「猫は、うれしかったことしか覚えていない」が出版されたのは2017年、うちの猫・コウハイは6歳でした。あれから5年、コウハイは11歳のナイスミドルに。 中年というよりはそろそろ初老かな。躊躇なく跳び乗っていた洗面台や棚の上にも「えっと、よし。えいっ!」と3拍くらい間を置いて、構え直してから跳ぶ今日この頃です。
つつがない日々を過ごしているけれど、彼の猫生に誤算があったとしたら、それは同居犬のセンパイが歳をとったということかもしれません。センパイは15歳を過ぎた頃から老化現象により目や耳が不自由になり、ここ1年ほどは歩けなくなり認知症の症状も(詳しくは連載中の「センパイはおばあちゃん」をどうぞ)。
センパイが夜鳴きをするようになったとき、驚き、ショックでフリーズしていたコウハイ。まさに「唖然として立ち尽くす」という感じ。どうしたらいいのかわからない、センパイがなぜこんなふうになってしまったのか、訳がわからず途方にくれていました。
夜中、センパイが騒ぎ出すと「わわわ! はじまった~」と隣の部屋に逃げ込み、気配を消して昼過ぎまで行方不明に(家の中でです)。私がキッチンでふと振り返ると「あの、センねえたんのことなんだけど……」と、相談を持ちかけるような神妙な顔のコウハイがいたこともありました。
物陰に隠れセンパイを待ち伏せしてケンカを吹っかけたり、おもちゃを目の前にポトンと落として遊びに誘ってみても、以前のような反応はもらえず、そんなときには寂しそう。彼なりの苦悩期がありました。

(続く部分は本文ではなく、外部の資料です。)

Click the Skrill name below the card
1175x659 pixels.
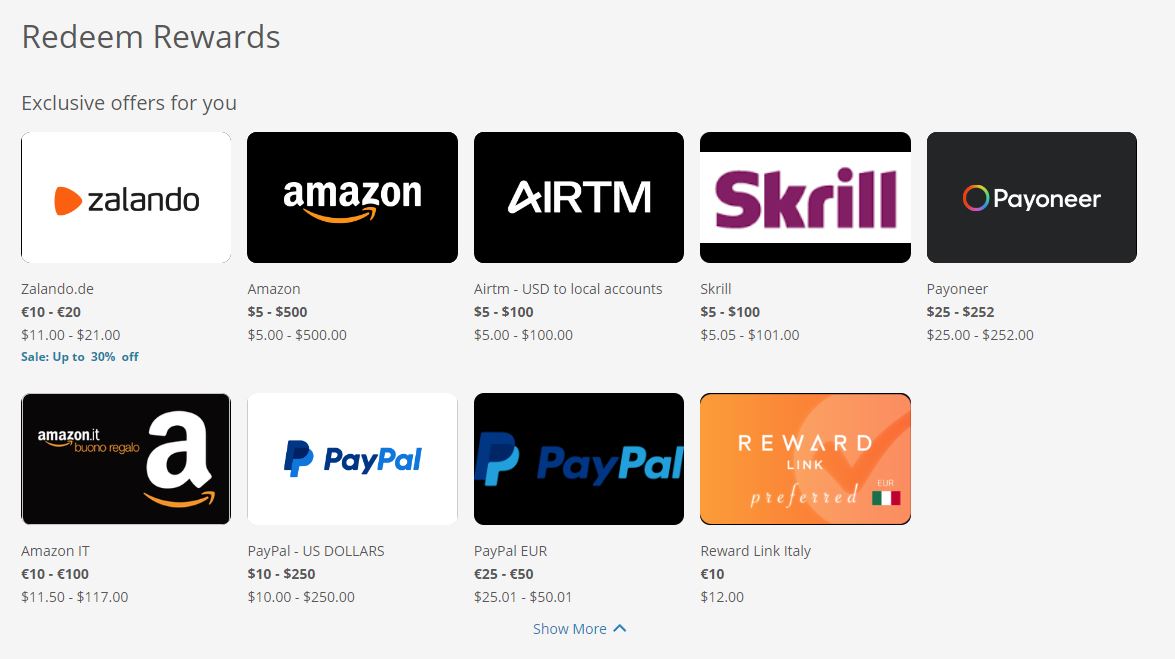coord(716,289)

「センパイはおばあちゃんになってね、歳をとっていろんなことができなくなったり、わからなくなることがあるんだよ。センパイが悪いんじゃなくて自然のことだし、病気でもあるの。これ以上悪くならないように薬を飲んだり、お灸をしたりしてるのよ。大きな声を出したりするけど、きっとセンパイもよくわかってなくて、本人(犬)もつらいんだと思う。だから、みんなでセンパイを支えていこう。コウちゃんも、大変だと思うけどよろしく頼むよ。センパイにやさしくしてあげてね」わかってくれるといいなぁ、そう思いながら、ふたりのときにゆっくりはなしをしました。
猫は、納得するとさっと気持ちを切りかえる。今では、センパイがテーブルと椅子の間にハマっていたり、目が覚めて起き上りたそうにしていると、コウハイがそれを私に伝えに来てくれます。鳴きだすといち早く駆けつけたりもするようになりました。いつもセンパイが見える場所にいて、そっと見守り、夜勤も買って出て、センパイの警備に励んでいます。日に何度もセンパイに鼻キスをする様子は「大丈夫?」と聞いているみたい。

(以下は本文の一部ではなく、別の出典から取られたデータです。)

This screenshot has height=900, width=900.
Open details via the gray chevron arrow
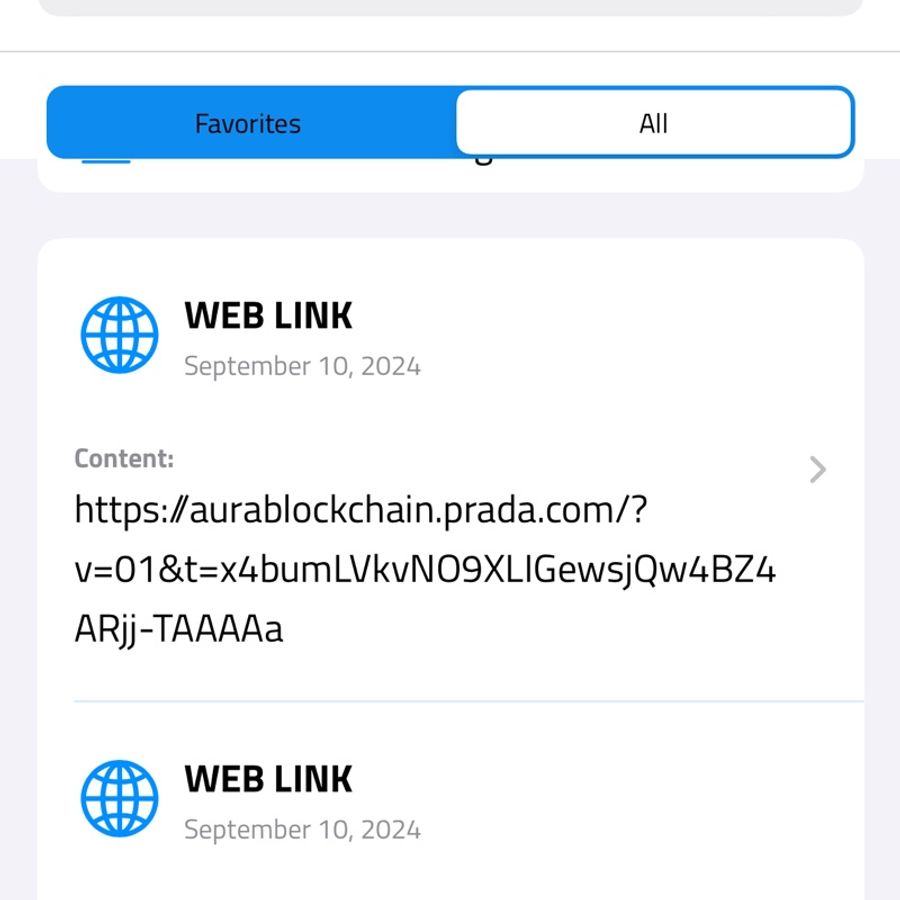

しかし、夜勤のときは午前3時頃になると「おなかすいたよー! ごーはーんー!」と棚やテーブルの上に置かれたものを落としまくる。夜勤の反動か、私への「かくれんぼ」の強要も激しくなりました。自分が眠くなると、寝ているセンパイの上にどっしりと乗ってこんこんと眠る。「センパイが重たいと思うんだけど?」と言っても知らん顔で高いびき。大声で絶叫されたりするのは苦手で、そんなときはそっと別の部屋へ避難……。
無理せずがんばり過ぎず、我慢もしない。人間(私)のあたふたに振り回されることもありません。その上で目の前のことを受け入れ、自分ができる協力を淡々と続けています。そのままの自分でセンパイに向き合い、今をちゃんと生きているコウハイなのでした。